What this task involves: Starting at the line that contains "The image size is (1080, 570)." and stopping after the last line, set down the listing exactly as it is. Add nothing.

Input data:
___

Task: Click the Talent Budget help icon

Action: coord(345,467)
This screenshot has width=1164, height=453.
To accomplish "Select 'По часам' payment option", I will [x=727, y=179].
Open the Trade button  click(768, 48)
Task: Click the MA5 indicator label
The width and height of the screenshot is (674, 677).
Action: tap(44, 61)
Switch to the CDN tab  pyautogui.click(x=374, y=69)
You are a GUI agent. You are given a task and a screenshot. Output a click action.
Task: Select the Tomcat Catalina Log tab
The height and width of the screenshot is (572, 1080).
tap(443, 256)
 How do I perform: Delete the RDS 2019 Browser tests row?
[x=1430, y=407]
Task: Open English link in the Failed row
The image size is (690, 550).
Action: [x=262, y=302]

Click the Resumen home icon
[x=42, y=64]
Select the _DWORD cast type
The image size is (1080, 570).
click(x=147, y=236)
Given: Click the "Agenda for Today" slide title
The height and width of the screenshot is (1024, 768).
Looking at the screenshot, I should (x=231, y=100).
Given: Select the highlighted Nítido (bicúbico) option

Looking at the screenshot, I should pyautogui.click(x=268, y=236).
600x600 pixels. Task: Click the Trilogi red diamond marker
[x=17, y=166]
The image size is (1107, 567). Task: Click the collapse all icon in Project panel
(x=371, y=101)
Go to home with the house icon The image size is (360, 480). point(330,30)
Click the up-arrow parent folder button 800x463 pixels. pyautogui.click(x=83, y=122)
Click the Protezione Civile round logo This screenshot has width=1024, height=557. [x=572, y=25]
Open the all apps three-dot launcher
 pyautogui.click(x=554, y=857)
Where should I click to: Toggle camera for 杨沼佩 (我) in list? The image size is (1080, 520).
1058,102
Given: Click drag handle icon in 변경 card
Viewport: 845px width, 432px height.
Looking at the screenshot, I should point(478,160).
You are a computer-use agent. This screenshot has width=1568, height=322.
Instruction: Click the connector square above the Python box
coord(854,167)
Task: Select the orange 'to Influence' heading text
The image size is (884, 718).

___

Response to this exercise:
The image size is (1080, 570).
click(x=147, y=236)
Given: Click the "Agenda for Today" slide title
The height and width of the screenshot is (1024, 768).
Looking at the screenshot, I should (x=231, y=100).
Given: Select the highlighted Nítido (bicúbico) option

Looking at the screenshot, I should pyautogui.click(x=268, y=236).
600x600 pixels. Task: Click the Trilogi red diamond marker
[x=17, y=166]
The image size is (1107, 567). Task: Click the collapse all icon in Project panel
(x=371, y=101)
Go to home with the house icon The image size is (360, 480). point(330,30)
Click the up-arrow parent folder button 800x463 pixels. pyautogui.click(x=83, y=122)
Click the Protezione Civile round logo This screenshot has width=1024, height=557. [x=572, y=25]
Open the all apps three-dot launcher
 pyautogui.click(x=554, y=857)
Where should I click to: Toggle camera for 杨沼佩 (我) in list? The image size is (1080, 520).
1058,102
Given: Click drag handle icon in 변경 card
Viewport: 845px width, 432px height.
Looking at the screenshot, I should point(478,160).
You are a computer-use agent. This screenshot has width=1568, height=322.
Instruction: Click the connector square above the Python box
coord(854,167)
Task: Select the orange 'to Influence' heading text
The image size is (884, 718).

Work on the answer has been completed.